§ **Exercise instructions**: Look below for the line that contains "The width and", then quote it and all the lines after it, exactly, with the pictures left out.
★ ★ ★ ★
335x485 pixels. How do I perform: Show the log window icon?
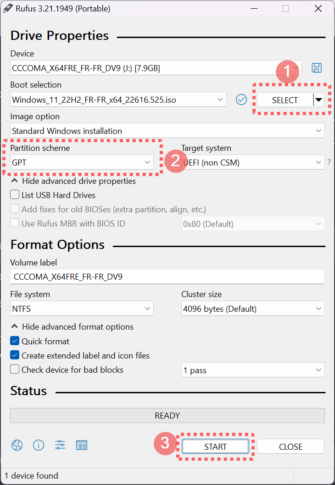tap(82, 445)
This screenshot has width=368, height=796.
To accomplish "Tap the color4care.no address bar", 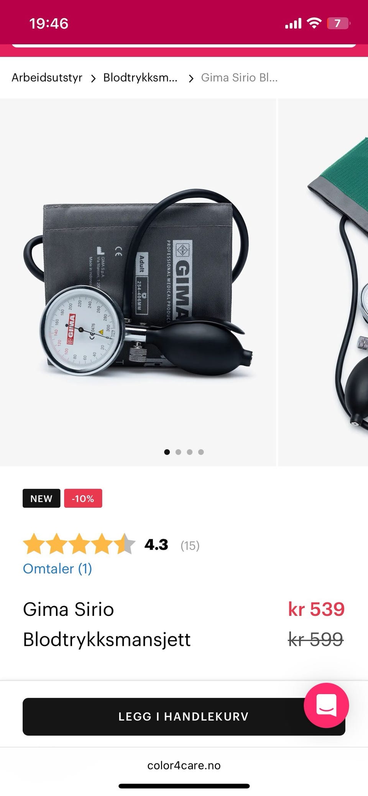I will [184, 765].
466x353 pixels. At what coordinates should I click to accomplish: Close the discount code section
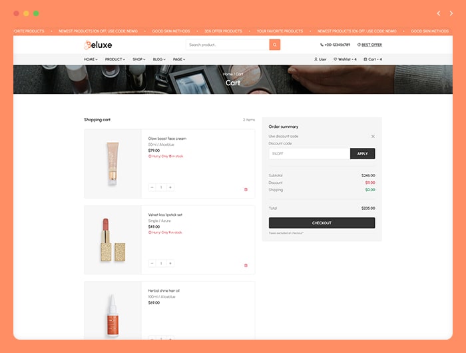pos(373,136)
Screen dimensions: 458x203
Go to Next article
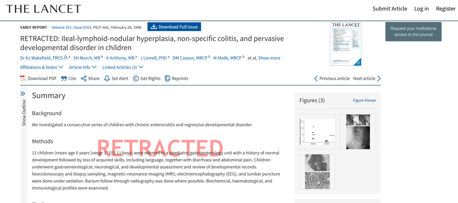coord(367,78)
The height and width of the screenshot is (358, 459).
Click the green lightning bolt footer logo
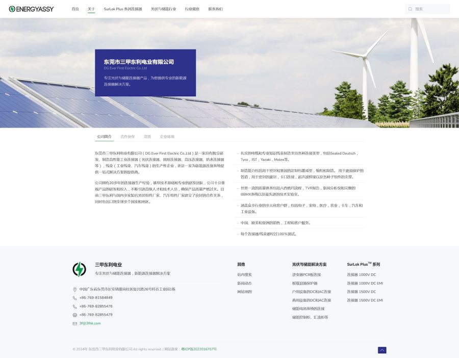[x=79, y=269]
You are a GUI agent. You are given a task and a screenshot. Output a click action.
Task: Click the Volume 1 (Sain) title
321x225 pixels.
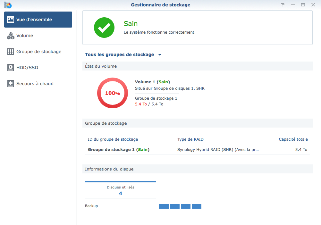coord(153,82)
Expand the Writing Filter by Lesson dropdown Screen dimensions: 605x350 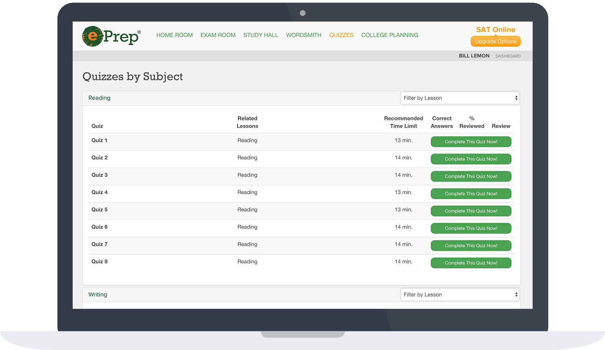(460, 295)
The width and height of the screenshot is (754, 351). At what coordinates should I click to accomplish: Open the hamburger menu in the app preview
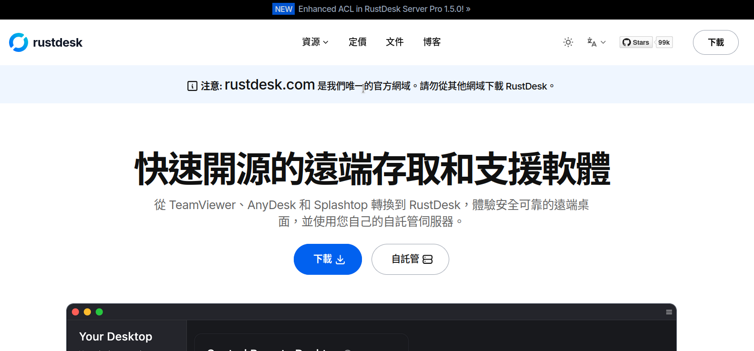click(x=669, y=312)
★ ★ ★ ★
§ **Response area**:
The width and height of the screenshot is (754, 351). At what coordinates should I click to accomplish: Open the hamburger menu in the app preview
click(x=669, y=312)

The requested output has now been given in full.